Uric acid in diabetic microvascular complications: Mechanisms and therapy
Xin Li, Bo Huang, Yue Liu, Meng Wang, Jingqiu Cui
Abstract
Uric acid (UA) is mainly synthesized in the liver, intestine, and vascular endothelium and excreted by the kidney (70 %) and intestine (30 %). Hyperuricemia (HUA) occurs when UA production exceeds excretion. Many studies have found that elevated UA is associated with diabetic microvascular complications (DMC), including diabetic retinopathy (DR), diabetic nephropathy (DN), and diabetic peripheral neuropathy (DPN). In addition, too high or too low UA levels will promote the occurrence and development of chronic diseases, but the relationship between UA and diabetic microvascular complications (DMC) is not clear. Therefore, the rational treatment of UA in patients with diabetes is essential.

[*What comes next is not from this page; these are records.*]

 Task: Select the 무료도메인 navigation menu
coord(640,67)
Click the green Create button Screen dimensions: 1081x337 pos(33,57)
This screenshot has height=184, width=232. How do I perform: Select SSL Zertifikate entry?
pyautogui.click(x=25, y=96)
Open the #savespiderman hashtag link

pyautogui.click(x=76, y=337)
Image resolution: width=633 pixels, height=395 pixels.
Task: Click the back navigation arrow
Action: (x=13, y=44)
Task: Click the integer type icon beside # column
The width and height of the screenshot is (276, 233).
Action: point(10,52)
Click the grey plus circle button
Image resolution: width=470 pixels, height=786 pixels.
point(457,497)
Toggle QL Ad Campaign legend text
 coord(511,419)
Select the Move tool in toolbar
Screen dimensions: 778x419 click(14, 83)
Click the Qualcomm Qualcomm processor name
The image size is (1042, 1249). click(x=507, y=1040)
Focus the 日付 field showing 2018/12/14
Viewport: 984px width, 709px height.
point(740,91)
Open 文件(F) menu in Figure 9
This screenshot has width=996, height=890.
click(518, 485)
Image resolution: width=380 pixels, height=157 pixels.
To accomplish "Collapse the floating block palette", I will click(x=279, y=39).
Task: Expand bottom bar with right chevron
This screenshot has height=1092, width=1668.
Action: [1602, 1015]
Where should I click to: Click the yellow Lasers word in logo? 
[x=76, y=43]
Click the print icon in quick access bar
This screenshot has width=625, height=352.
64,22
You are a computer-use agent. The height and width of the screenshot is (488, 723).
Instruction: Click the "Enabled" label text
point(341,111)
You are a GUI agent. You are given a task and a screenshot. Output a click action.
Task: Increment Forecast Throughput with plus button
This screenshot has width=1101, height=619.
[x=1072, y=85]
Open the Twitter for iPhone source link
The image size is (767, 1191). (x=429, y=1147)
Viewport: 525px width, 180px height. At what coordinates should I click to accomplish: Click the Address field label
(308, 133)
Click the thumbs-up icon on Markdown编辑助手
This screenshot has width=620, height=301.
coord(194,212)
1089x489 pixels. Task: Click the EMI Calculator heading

In this review, we summarize and discuss the mechanism and treatment of UA and DMC and may provide potential advice for rational drug selection. • SUA was closely related to diabetes and its complications. • Sodium-glucose cotransporter 2 (SGLT-2) could reduce the levels of SUA. • Dotinurad is a newer urate-lowering agent that suppresses UA reabsorption through the selective inhibition of URAT1 in the proximal renal tubules.